* **Estratto selezionato**
Uno spazio per ripensare la convivialità, il Padiglione Olandese alla Biennale Architettura 2025.

16 maggio 2025

16 Maggio 2025 | Venice by Venezia

In occasione del Padiglione Olandese alla Biennale Architettura di Venezia 2025, SIDELINED: A Space to Rethink Togetherness esplora lo sport come sistema architettonico e sociale che regola spazi, corpi e comportamenti. Attraverso una prospettiva queer, il progetto sfida le norme convenzionali legate al genere, all’identità e alle dinamiche collettive, rielaborando i modi in cui ci riuniamo negli spazi pubblici.

Abbiamo parlato con il social designer Gabriel Fontana e la curatrice Amanda Pinatih (Curatrice di Design & Arte Contemporanea allo Stedelijk Museum di Amsterdam) della loro ricerca condivisa sullo sport come strumento di inclusione e del processo che ha portato alla performance partecipativa allo Stadio Pier Luigi Penzo di Venezia.

Venice by Venezia: Com'è iniziata la vostra collaborazione e come si è sviluppata fino a diventare il progetto SIDELINED?

Gabriel Fontana e Amanda Pinatih: La nostra collaborazione è nata da un interesse comune per l'esplorazione del design come strumento capace di generare riflessione critica e trasformazione sociale. Amanda, in qualità di curatrice, è sempre alla ricerca di nuovi modi per condividere conoscenza – approcci che vadano oltre i formati espositivi tradizionali. Ciò che ha subito colpito del lavoro di Gabriel è stato il modo in cui utilizza lo sport e il gioco come strumenti di apprendimento. Il suo approccio non si limita a proporre una nuova visione del mondo, ma invita anche a viverla in modo diverso.

* **Attività da svolgere**
• a. Secondo l'estratto sul Padiglione Olandese, quali elementi regola lo sport inteso come sistema architettonico e sociale? Li elenchi tutti.
• b. Ripeta fedelmente il brano dell'estratto sul Padiglione Olandese che si apre con le parole contenenti "16 Maggio 2025 |" e si chiude con "Penzo di Venezia.".

* **Contenuto del dataset**

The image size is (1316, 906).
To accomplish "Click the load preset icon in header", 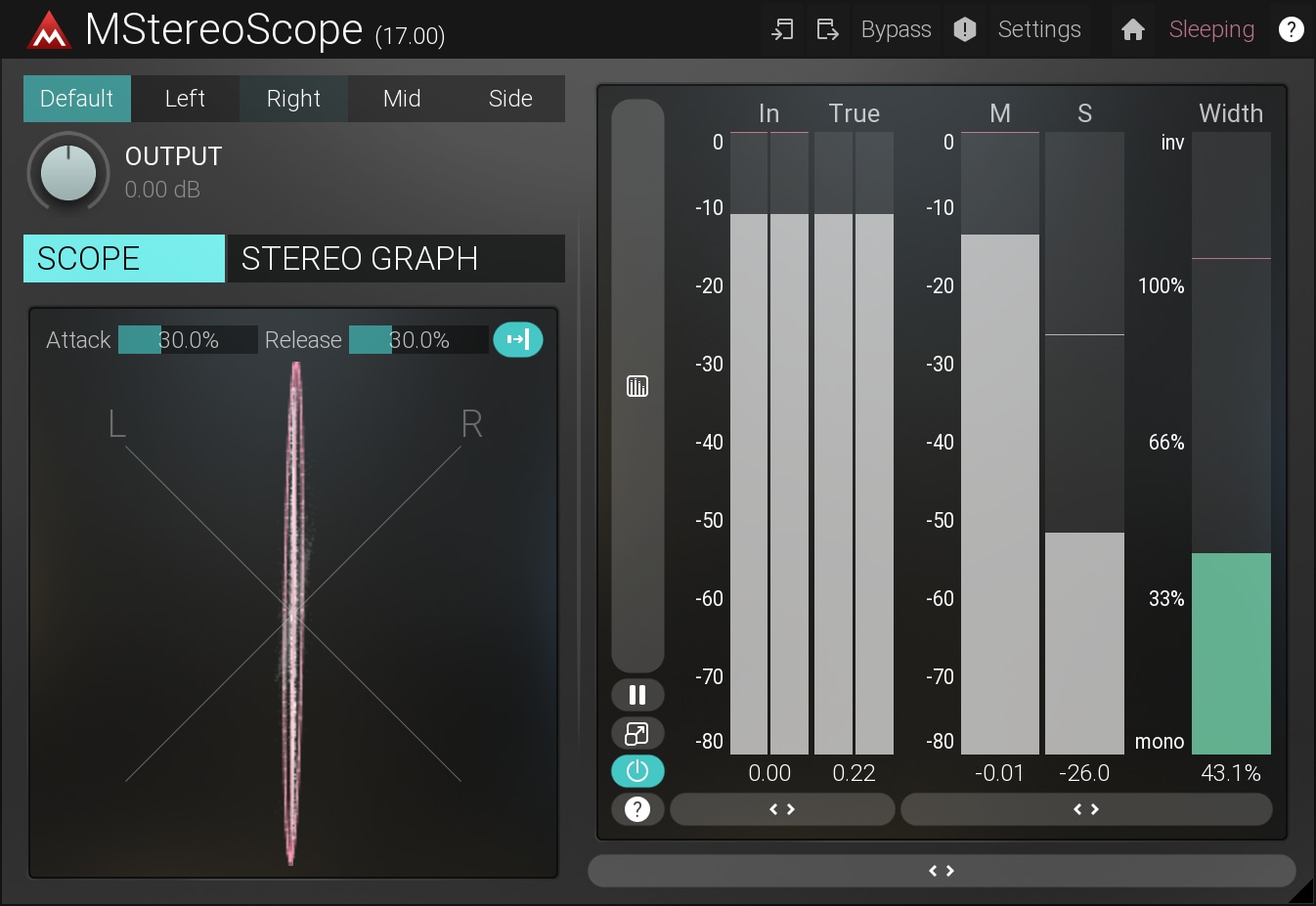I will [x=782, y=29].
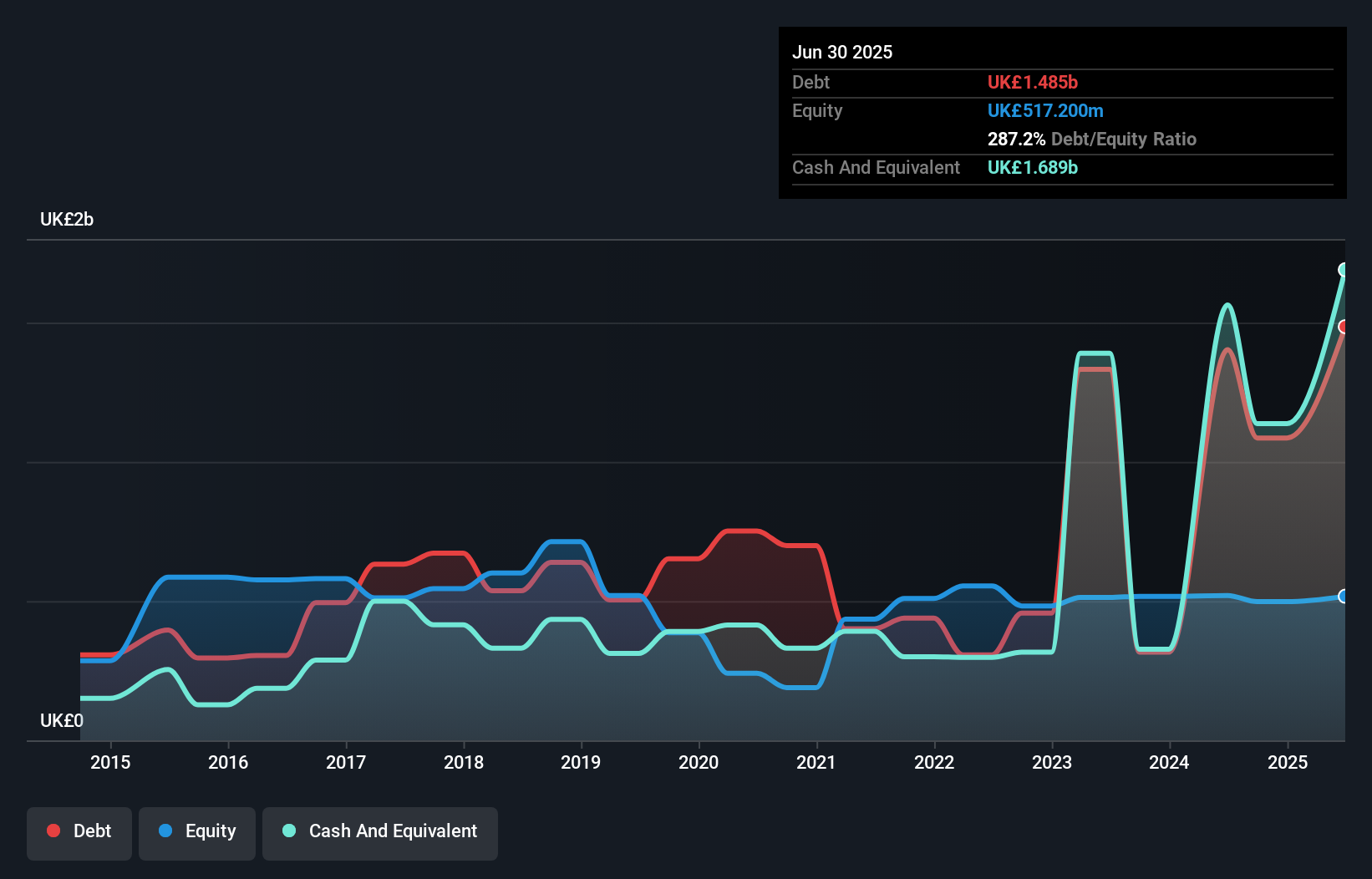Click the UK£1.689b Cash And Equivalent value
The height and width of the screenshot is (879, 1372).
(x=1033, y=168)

* **Esercizio svolto**
• a. Spazi, corpi e comportamenti.

• b.
16 Maggio 2025 | Venice by Venezia

In occasione del Padiglione Olandese alla Biennale Architettura di Venezia 2025, SIDELINED: A Space to Rethink Togetherness esplora lo sport come sistema architettonico e sociale che regola spazi, corpi e comportamenti. Attraverso una prospettiva queer, il progetto sfida le norme convenzionali legate al genere, all’identità e alle dinamiche collettive, rielaborando i modi in cui ci riuniamo negli spazi pubblici.

Abbiamo parlato con il social designer Gabriel Fontana e la curatrice Amanda Pinatih (Curatrice di Design & Arte Contemporanea allo Stedelijk Museum di Amsterdam) della loro ricerca condivisa sullo sport come strumento di inclusione e del processo che ha portato alla performance partecipativa allo Stadio Pier Luigi Penzo di Venezia.